--- start Data extract ---

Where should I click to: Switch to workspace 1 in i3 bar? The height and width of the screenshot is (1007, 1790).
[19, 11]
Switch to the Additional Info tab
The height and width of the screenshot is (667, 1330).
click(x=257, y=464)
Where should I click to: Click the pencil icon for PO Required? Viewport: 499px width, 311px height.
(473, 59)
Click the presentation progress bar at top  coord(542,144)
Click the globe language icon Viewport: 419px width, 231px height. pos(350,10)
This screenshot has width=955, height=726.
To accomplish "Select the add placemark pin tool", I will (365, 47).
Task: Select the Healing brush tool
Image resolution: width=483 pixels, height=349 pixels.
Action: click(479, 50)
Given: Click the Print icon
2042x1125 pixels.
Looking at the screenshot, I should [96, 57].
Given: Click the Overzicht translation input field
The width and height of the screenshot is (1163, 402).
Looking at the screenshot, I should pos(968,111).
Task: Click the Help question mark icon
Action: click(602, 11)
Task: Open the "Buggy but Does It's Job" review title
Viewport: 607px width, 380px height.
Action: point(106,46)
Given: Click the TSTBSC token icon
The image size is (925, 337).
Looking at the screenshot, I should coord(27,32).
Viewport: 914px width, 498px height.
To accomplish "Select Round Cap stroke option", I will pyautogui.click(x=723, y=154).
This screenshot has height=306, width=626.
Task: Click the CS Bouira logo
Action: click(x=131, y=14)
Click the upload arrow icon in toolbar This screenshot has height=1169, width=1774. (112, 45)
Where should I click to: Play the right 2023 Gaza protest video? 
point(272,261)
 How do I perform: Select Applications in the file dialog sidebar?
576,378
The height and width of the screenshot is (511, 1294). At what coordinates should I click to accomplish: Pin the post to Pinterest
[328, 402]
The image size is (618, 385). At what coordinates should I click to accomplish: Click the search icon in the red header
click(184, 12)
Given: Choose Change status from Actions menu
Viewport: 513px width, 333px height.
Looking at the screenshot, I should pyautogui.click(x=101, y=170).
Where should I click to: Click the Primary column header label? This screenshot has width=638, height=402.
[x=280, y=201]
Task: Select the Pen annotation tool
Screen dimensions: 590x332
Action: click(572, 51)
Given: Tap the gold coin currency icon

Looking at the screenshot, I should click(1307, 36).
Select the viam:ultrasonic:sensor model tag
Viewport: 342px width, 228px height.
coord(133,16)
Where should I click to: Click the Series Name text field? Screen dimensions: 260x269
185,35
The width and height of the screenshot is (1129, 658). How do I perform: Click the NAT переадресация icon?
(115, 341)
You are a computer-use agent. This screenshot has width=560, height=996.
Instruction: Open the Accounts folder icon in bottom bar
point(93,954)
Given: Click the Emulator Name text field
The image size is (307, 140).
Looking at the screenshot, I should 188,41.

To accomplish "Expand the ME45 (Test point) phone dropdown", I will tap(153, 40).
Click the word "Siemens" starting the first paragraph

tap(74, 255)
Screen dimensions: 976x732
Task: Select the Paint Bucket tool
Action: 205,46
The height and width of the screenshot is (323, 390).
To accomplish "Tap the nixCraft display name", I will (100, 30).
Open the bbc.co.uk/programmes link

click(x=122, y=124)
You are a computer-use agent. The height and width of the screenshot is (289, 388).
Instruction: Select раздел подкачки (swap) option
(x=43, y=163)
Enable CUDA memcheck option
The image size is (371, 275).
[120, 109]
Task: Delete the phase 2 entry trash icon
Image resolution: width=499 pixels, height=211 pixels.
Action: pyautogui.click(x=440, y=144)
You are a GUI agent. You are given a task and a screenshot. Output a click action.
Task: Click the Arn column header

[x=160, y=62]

--- end Data extract ---

What needs to be done
Please reproduce all of the material above exactly, line for line.

Final result
Where should I click to: Switch to workspace 1 in i3 bar? The height and width of the screenshot is (1007, 1790).
[19, 11]
Switch to the Additional Info tab
The height and width of the screenshot is (667, 1330).
click(x=257, y=464)
Where should I click to: Click the pencil icon for PO Required? Viewport: 499px width, 311px height.
(473, 59)
Click the presentation progress bar at top  coord(542,144)
Click the globe language icon Viewport: 419px width, 231px height. pos(350,10)
This screenshot has width=955, height=726.
To accomplish "Select the add placemark pin tool", I will (365, 47).
Task: Select the Healing brush tool
Image resolution: width=483 pixels, height=349 pixels.
Action: click(479, 50)
Given: Click the Print icon
2042x1125 pixels.
Looking at the screenshot, I should [96, 57].
Given: Click the Overzicht translation input field
The width and height of the screenshot is (1163, 402).
Looking at the screenshot, I should pos(968,111).
Task: Click the Help question mark icon
Action: click(602, 11)
Task: Open the "Buggy but Does It's Job" review title
Viewport: 607px width, 380px height.
Action: point(106,46)
Given: Click the TSTBSC token icon
The image size is (925, 337).
Looking at the screenshot, I should coord(27,32).
Viewport: 914px width, 498px height.
To accomplish "Select Round Cap stroke option", I will pyautogui.click(x=723, y=154).
This screenshot has height=306, width=626.
Task: Click the CS Bouira logo
Action: click(x=131, y=14)
Click the upload arrow icon in toolbar This screenshot has height=1169, width=1774. (112, 45)
Where should I click to: Play the right 2023 Gaza protest video? 
point(272,261)
 How do I perform: Select Applications in the file dialog sidebar?
576,378
The height and width of the screenshot is (511, 1294). At what coordinates should I click to accomplish: Pin the post to Pinterest
[328, 402]
The image size is (618, 385). At what coordinates should I click to accomplish: Click the search icon in the red header
click(184, 12)
Given: Choose Change status from Actions menu
Viewport: 513px width, 333px height.
Looking at the screenshot, I should pyautogui.click(x=101, y=170).
Where should I click to: Click the Primary column header label? This screenshot has width=638, height=402.
[x=280, y=201]
Task: Select the Pen annotation tool
Screen dimensions: 590x332
Action: click(572, 51)
Given: Tap the gold coin currency icon

Looking at the screenshot, I should click(1307, 36).
Select the viam:ultrasonic:sensor model tag
Viewport: 342px width, 228px height.
coord(133,16)
Where should I click to: Click the Series Name text field? Screen dimensions: 260x269
185,35
The width and height of the screenshot is (1129, 658). How do I perform: Click the NAT переадресация icon?
(115, 341)
You are a computer-use agent. This screenshot has width=560, height=996.
Instruction: Open the Accounts folder icon in bottom bar
point(93,954)
Given: Click the Emulator Name text field
The image size is (307, 140).
Looking at the screenshot, I should 188,41.

To accomplish "Expand the ME45 (Test point) phone dropdown", I will tap(153, 40).
Click the word "Siemens" starting the first paragraph

tap(74, 255)
Screen dimensions: 976x732
Task: Select the Paint Bucket tool
Action: 205,46
The height and width of the screenshot is (323, 390).
To accomplish "Tap the nixCraft display name", I will (100, 30).
Open the bbc.co.uk/programmes link

click(x=122, y=124)
You are a computer-use agent. The height and width of the screenshot is (289, 388).
Instruction: Select раздел подкачки (swap) option
(x=43, y=163)
Enable CUDA memcheck option
The image size is (371, 275).
[120, 109]
Task: Delete the phase 2 entry trash icon
Image resolution: width=499 pixels, height=211 pixels.
Action: pyautogui.click(x=440, y=144)
You are a GUI agent. You are given a task and a screenshot. Output a click action.
Task: Click the Arn column header

[x=160, y=62]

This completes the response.